Another day, another Foodbank story - this time, a local newspaper splashing a headline that the police 'Give Criminals Free Food' all over its front page and billboards, with the result that the scheme under scrutiny is suspended by the local Police Commissioner, the story makes the 'nationals' and TV and the trolls come out to play.  The background to this story - that since March, seven vouchers for the local foodbank, each worth three days' food, had been given out by the police, apparently to people caught shop-lifting due to hunger.  That's barely one a month, so hardly an incentive to adopt a life of crime, but it's a sad sign of the times that anyone should be forced to steal simply to feed themselves, and a pretty clear indication that these people aren't hardened criminals if the police are moved to find them a square meal rather than the inside of a prison cell. 

The worry has to be that the negative headlines will put people off donating - one commenter on the paper's website claimed that s/he had been about to set up a monthly donation to the foodbank, but changed their mind on reading the story.  I suspect that comment was simply hot air from a regular grumbler, but it will give some people pause for thought when they see a collection being made and someone with no food will spend another day hungry as a consequence, or may feel driven to theft or other crime. 

Bad journalism suggesting that a compassionate scheme encouraged shop-lifting won't stop desperate, hungry people from stealing food for themselves and their families; the threat of hanging or transportation didn't do that, and sadly it's unlikely that even the most well-provisioned foodbank will achieve that either, when benefit cuts are leaving single people and families without the bare minimum they need to live on.  And demand has soared during the summer holidays according to this disturbing article from the Independent: 

http://www.independent.co.uk/news/uk/home-news/summer-of-hunger-huge-rise-in-food-bank-use-as-demand-linked-to-welfare-reform-8755101.html?origin=internalSearch

The comment late in the item from the DWP stating that they do not believe the rising demand for foodbank provisions is linked to the 'welfare reform' process is demonstrably untrue, if only because a specific piece of that reform - the dismantling of the discretionary element of the Social Fund and the devolving of its remit to help people in crisis situations to Local Authorities - has led very directly and deliberately to a rise in referrals to foodbanks. 

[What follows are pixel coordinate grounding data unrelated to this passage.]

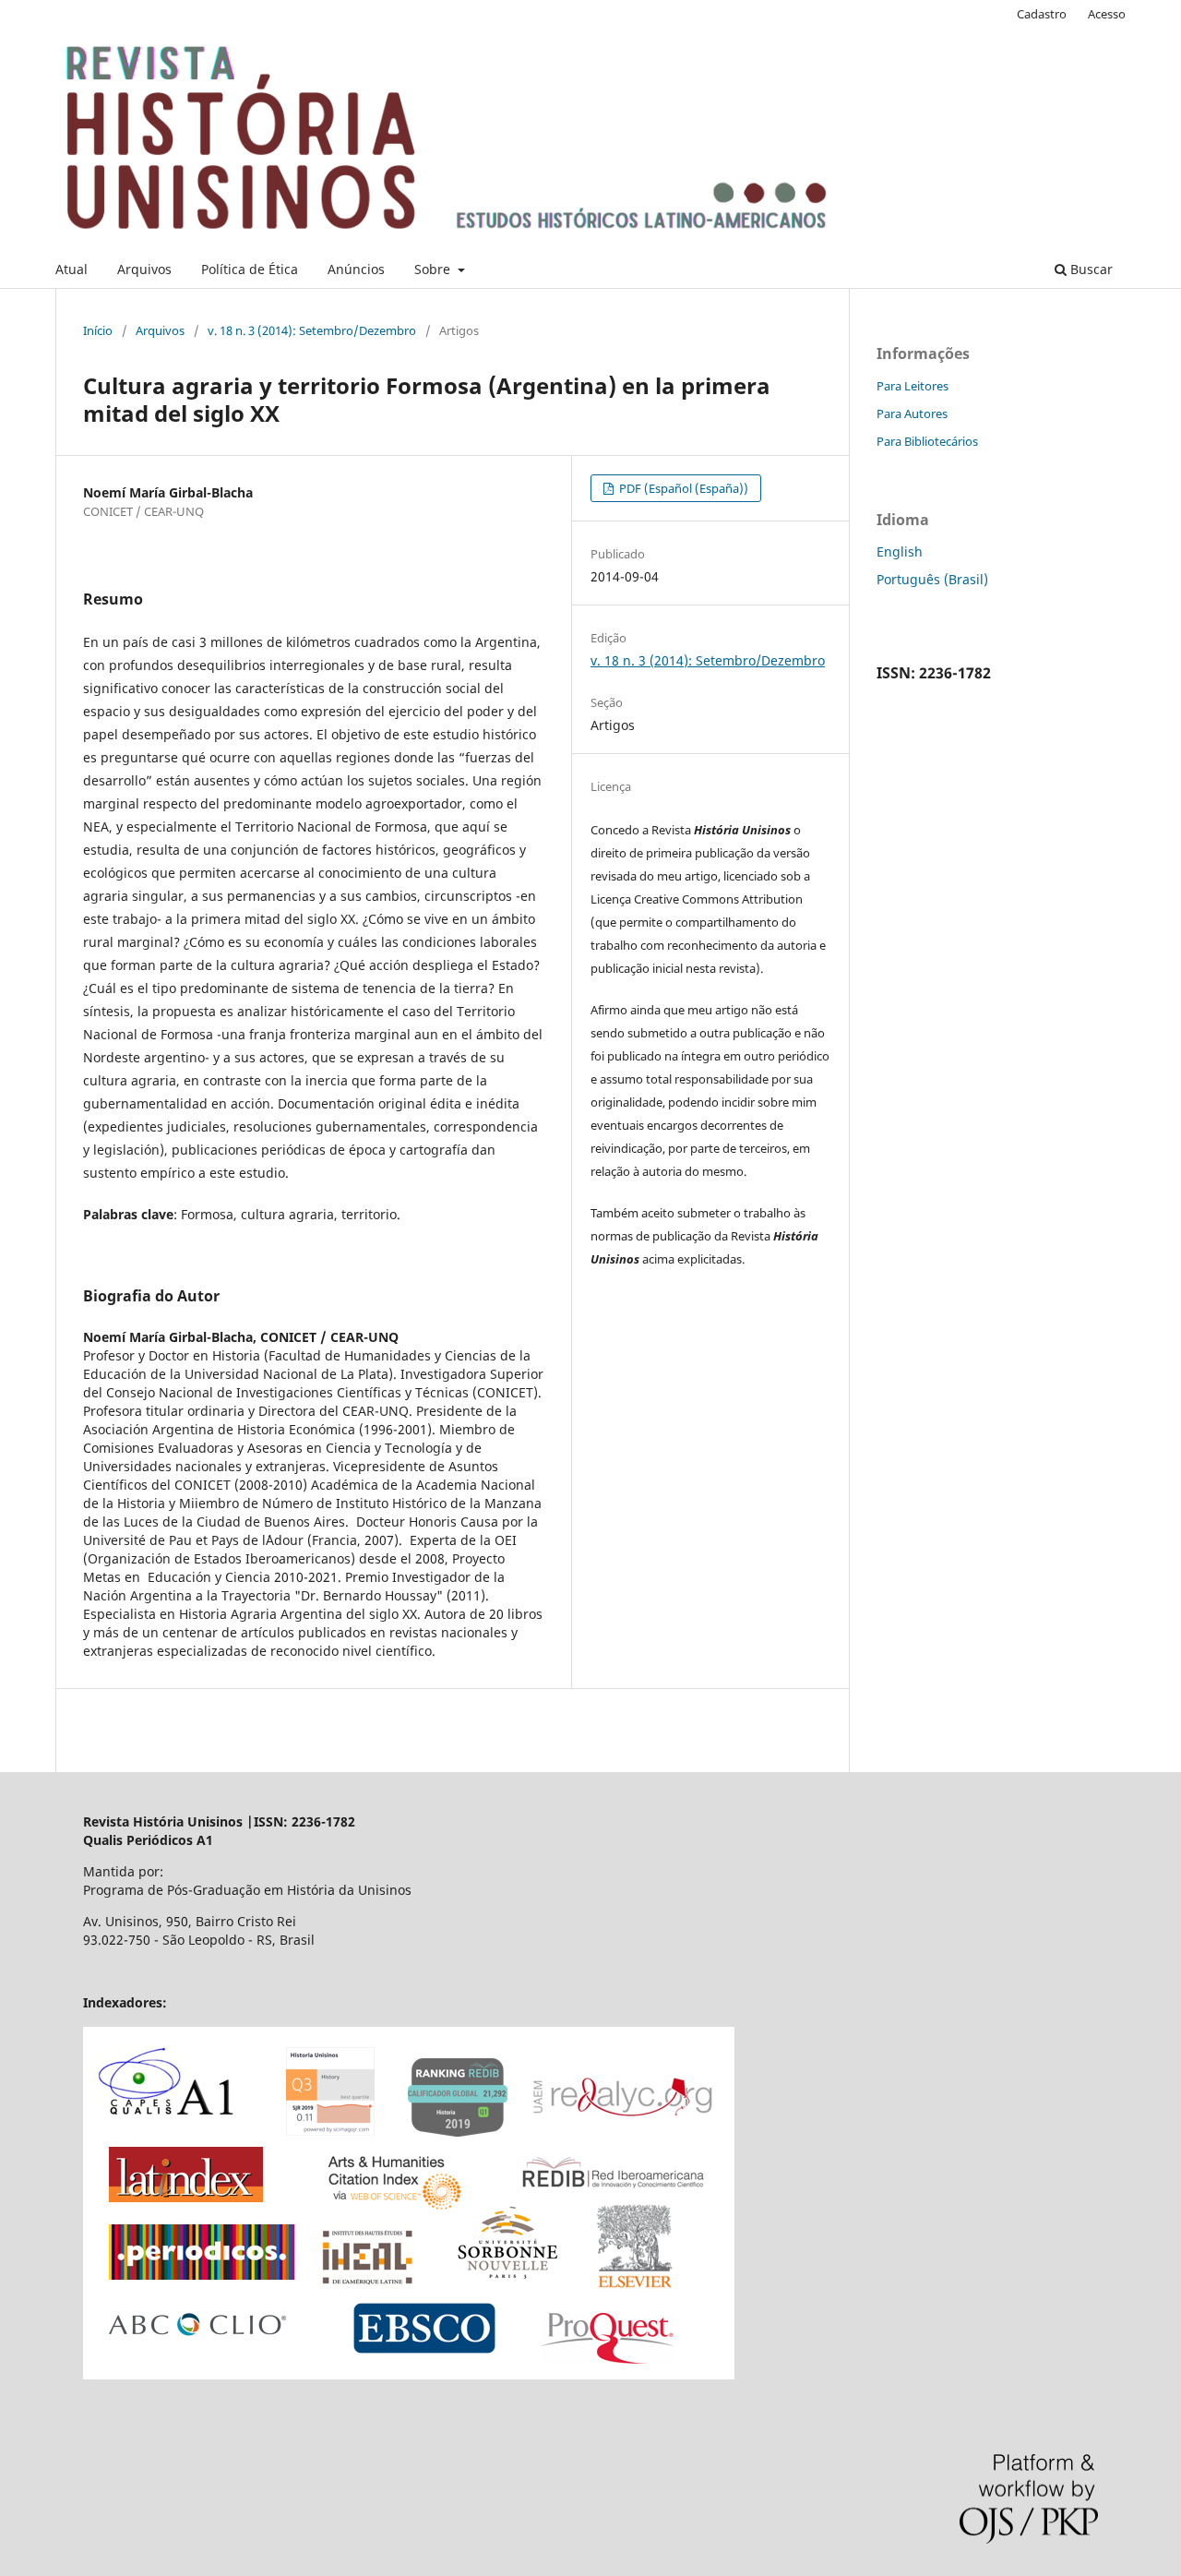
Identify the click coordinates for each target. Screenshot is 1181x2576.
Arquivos (144, 269)
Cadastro (1042, 14)
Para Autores (912, 413)
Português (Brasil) (932, 579)
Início (98, 330)
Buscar (1090, 269)
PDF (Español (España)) (682, 488)
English (900, 551)
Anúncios (356, 269)
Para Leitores (912, 385)
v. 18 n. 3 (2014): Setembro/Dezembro (312, 330)
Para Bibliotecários (927, 441)
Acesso (1107, 14)
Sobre (434, 269)
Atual (71, 269)
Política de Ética (249, 269)
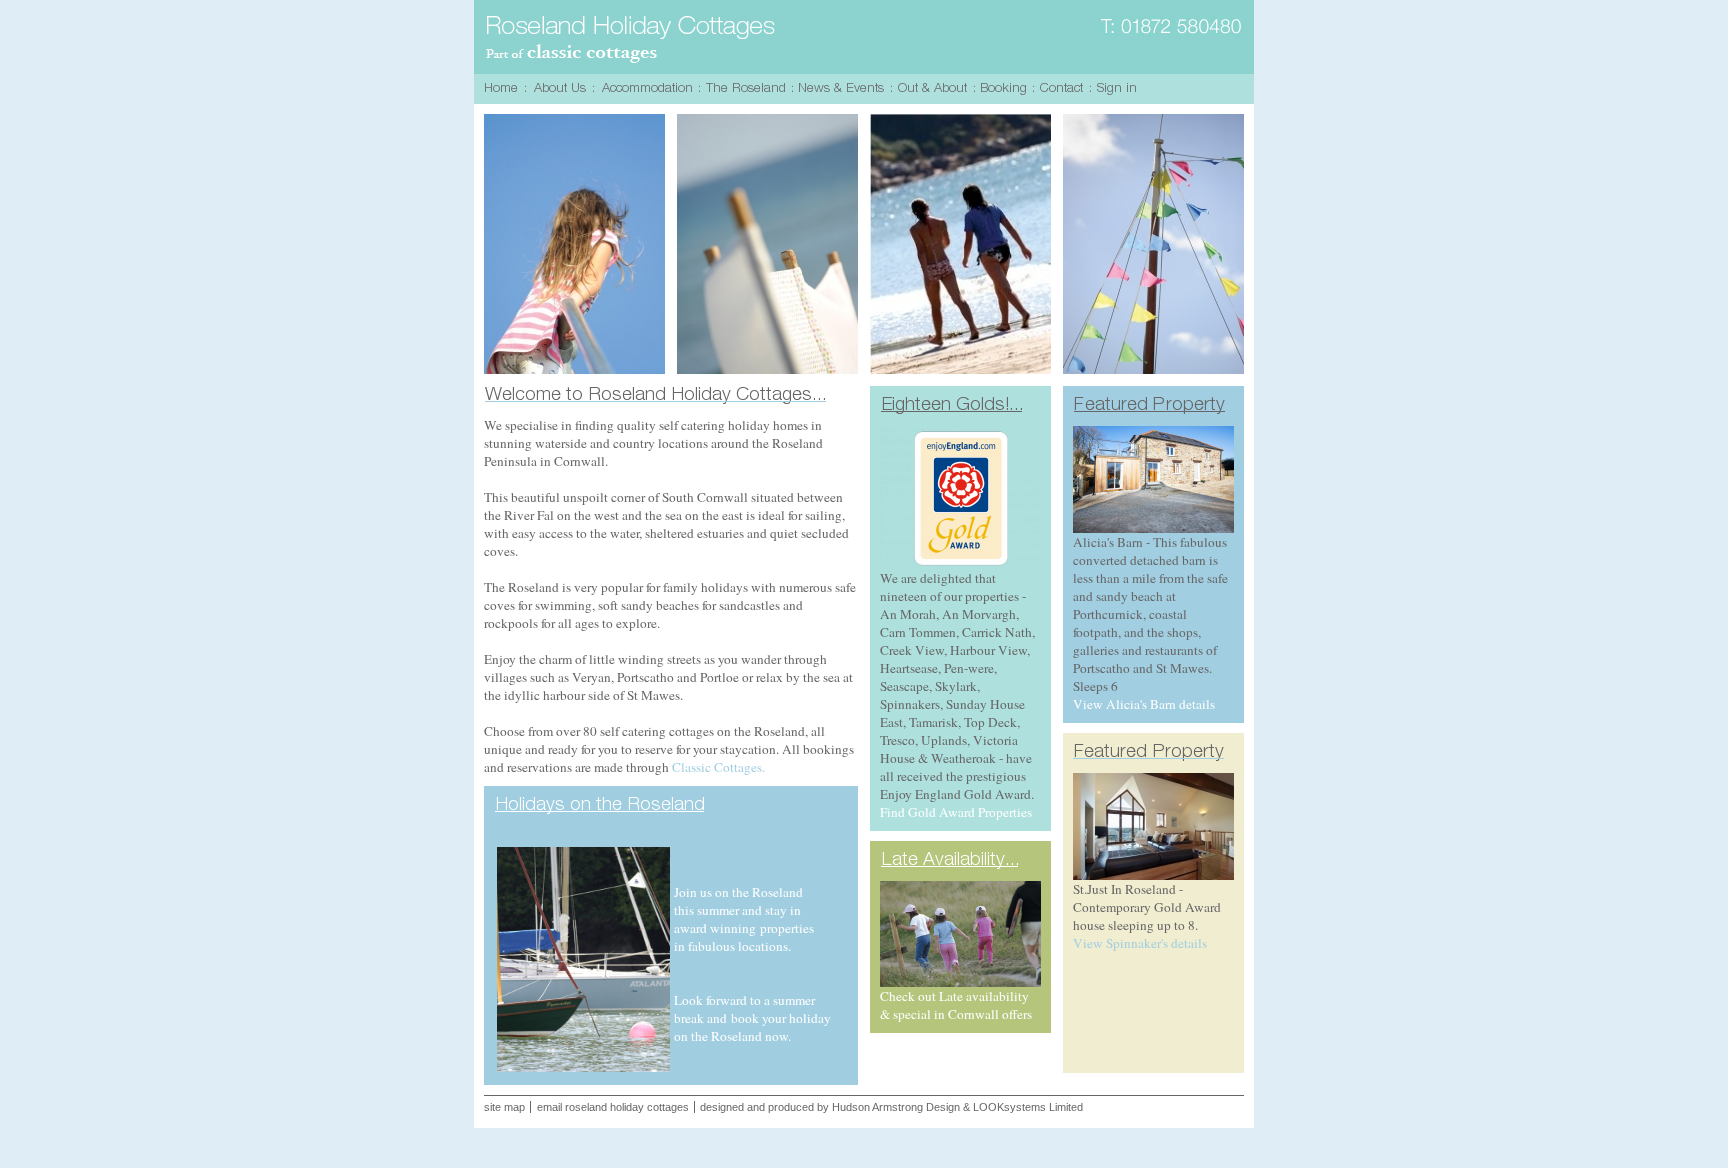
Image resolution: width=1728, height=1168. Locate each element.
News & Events (844, 88)
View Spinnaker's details (1140, 943)
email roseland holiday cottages (613, 1107)
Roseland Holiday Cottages (631, 40)
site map (504, 1107)
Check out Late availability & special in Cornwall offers (956, 1005)
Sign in (1119, 88)
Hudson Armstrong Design (896, 1107)
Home (504, 88)
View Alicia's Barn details (1144, 704)
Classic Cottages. (718, 767)
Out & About (935, 88)
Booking (1006, 88)
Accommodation (649, 88)
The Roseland (748, 88)
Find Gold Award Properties (956, 812)
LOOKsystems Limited (1028, 1107)
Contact (1064, 88)
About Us (562, 88)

Much as I admire the dedication and compassion of foodbank volunteers and the humanity of people who donate, the sad fact is that foodbanks are masking the true impact of benefit cuts and allowing charity to be substituted for proper state support.  But if the alternative is hungry kids during the school holidays and people stealing food through hunger, I'd better look out for the special offers on tinned fruit in juice, and lob a few cans into the collection trolley.